■ TASK STATEMENT
Only the lines containing "Expand" should appear in the answer, copied from the listing below.

====== SOURCE RECORDS

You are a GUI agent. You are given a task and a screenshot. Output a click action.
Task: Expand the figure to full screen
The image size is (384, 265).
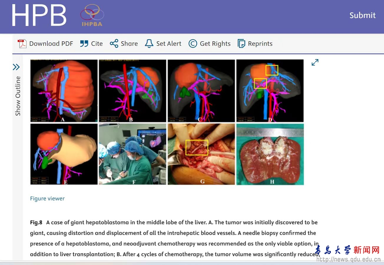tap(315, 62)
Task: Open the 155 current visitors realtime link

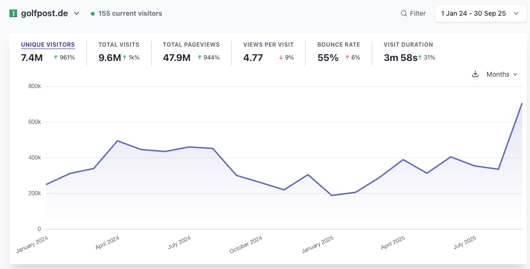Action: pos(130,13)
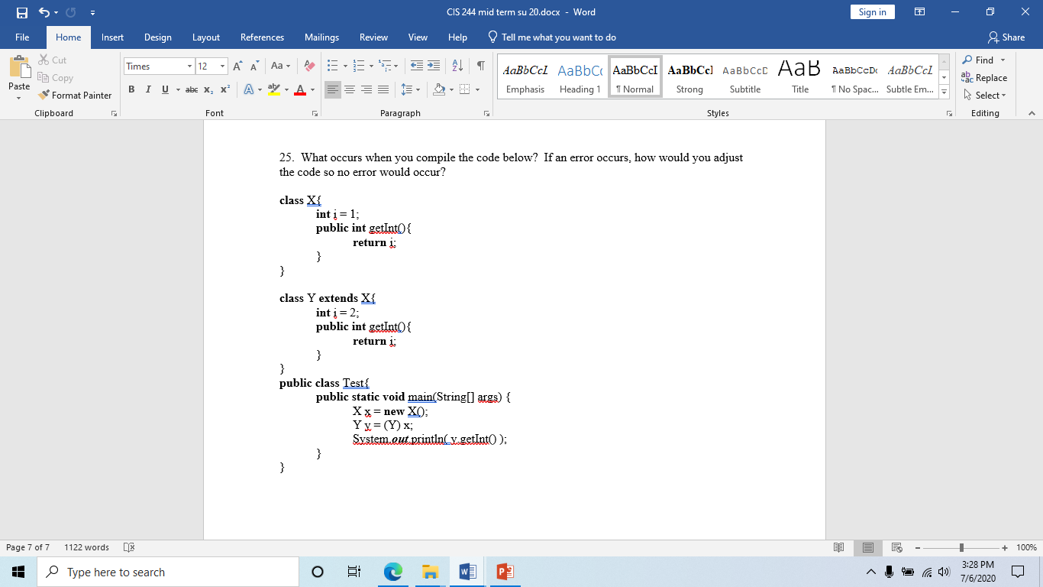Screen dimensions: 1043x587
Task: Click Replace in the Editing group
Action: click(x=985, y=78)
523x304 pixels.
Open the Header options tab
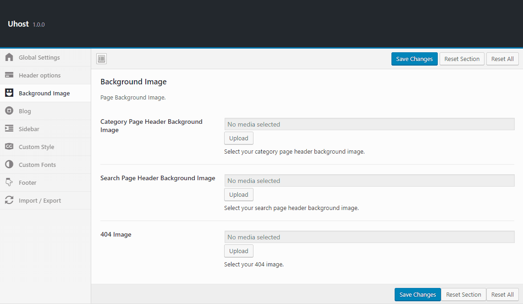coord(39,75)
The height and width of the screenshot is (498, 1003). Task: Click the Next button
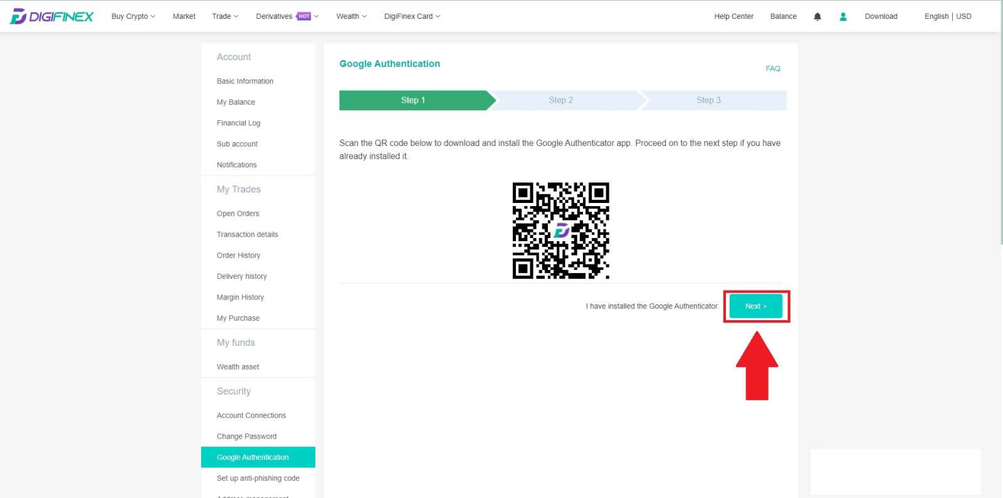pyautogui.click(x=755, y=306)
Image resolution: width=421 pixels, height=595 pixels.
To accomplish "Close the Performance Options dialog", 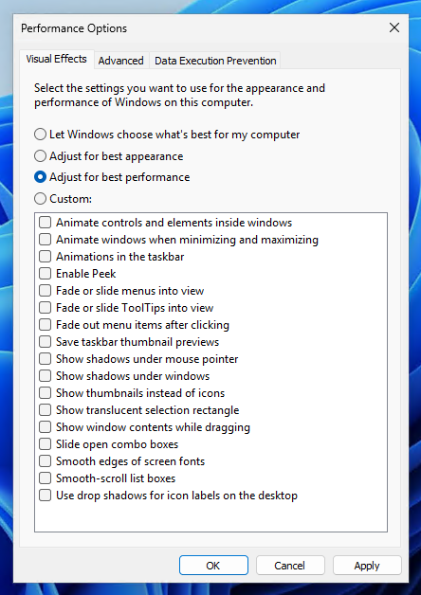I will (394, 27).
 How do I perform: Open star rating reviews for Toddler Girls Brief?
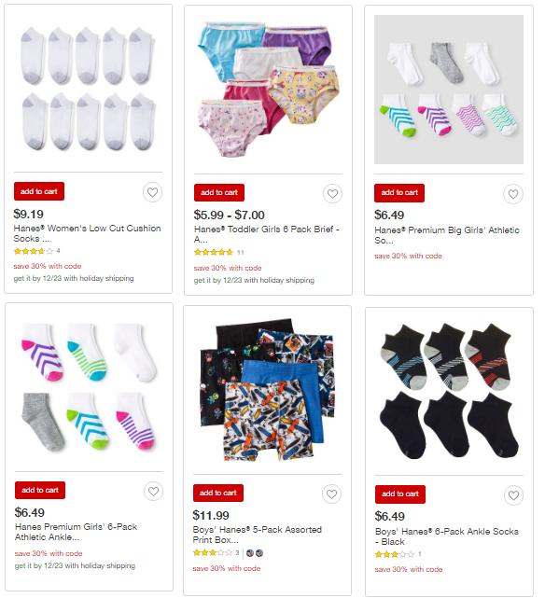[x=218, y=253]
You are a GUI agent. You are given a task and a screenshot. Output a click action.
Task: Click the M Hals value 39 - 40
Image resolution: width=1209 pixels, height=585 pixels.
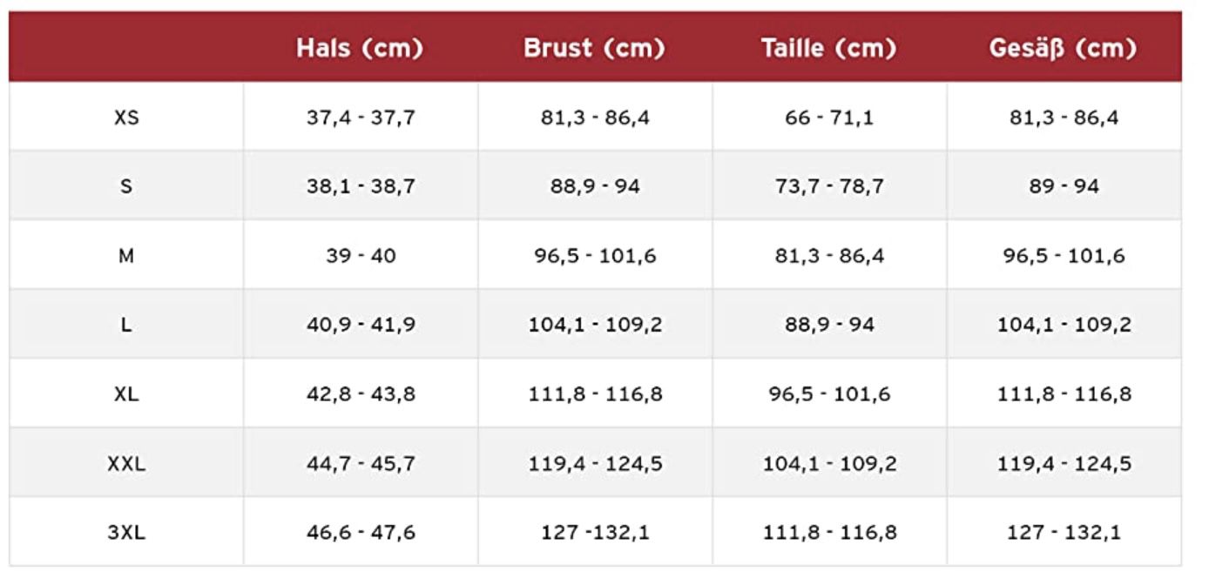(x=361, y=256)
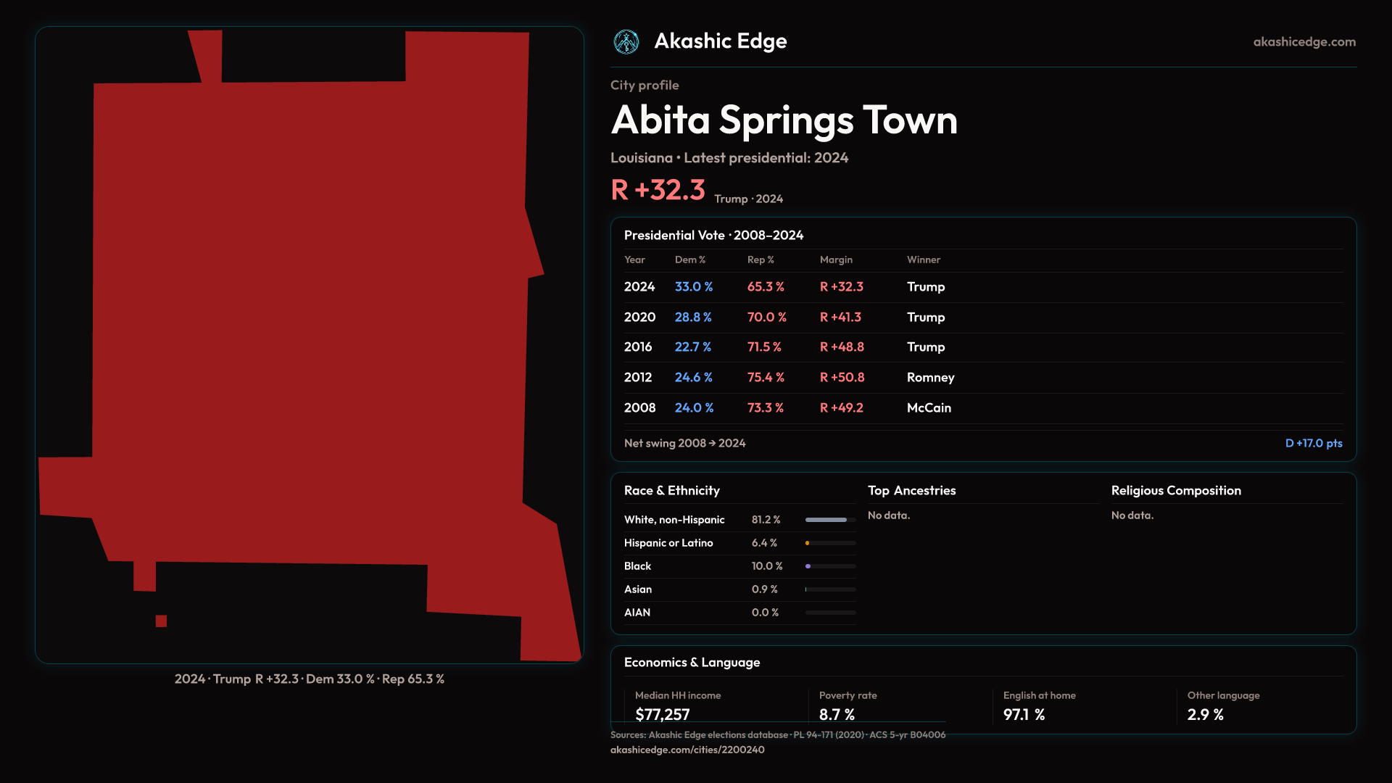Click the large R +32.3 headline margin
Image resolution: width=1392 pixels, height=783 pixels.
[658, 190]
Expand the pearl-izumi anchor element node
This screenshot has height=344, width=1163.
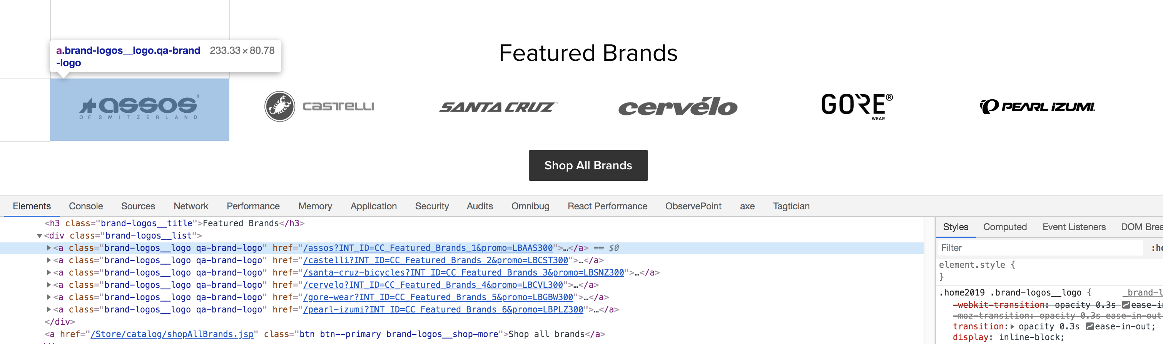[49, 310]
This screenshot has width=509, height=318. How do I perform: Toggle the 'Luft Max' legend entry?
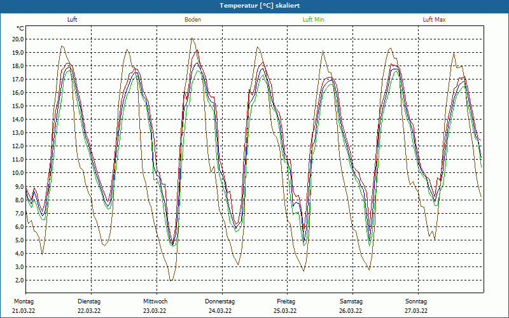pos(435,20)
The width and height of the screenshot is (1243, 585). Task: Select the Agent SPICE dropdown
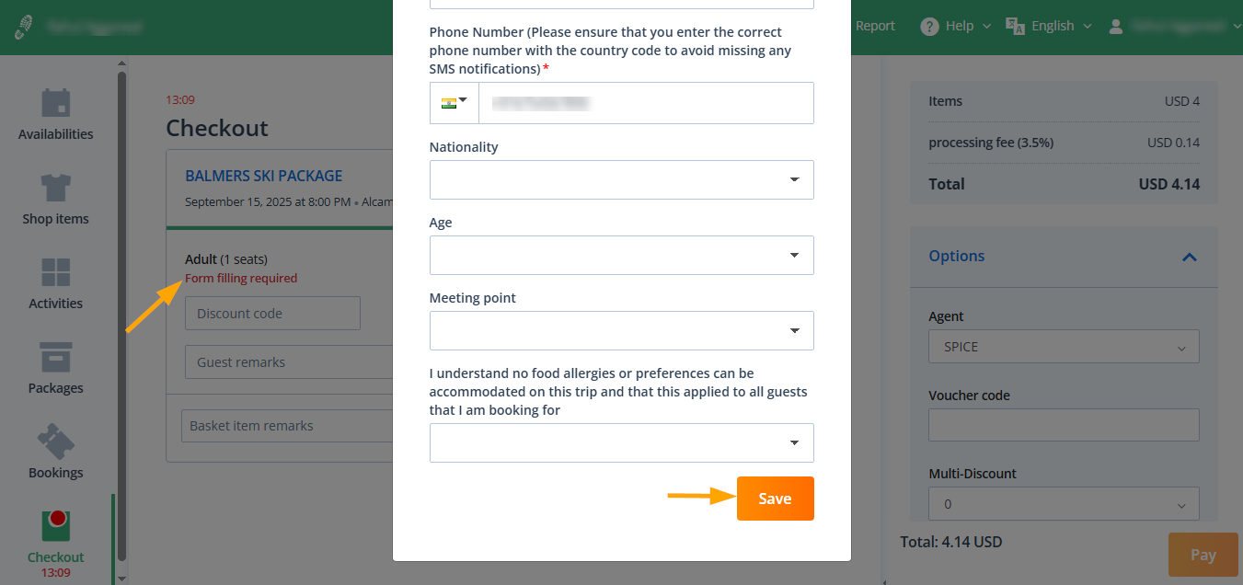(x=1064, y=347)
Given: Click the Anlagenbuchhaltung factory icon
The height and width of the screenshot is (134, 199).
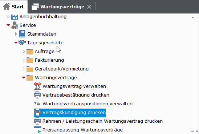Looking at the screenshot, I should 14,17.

============

■ RESPONSE TO THIS TASK
Task: Expand the figure to full screen
Expand the pearl-izumi anchor element node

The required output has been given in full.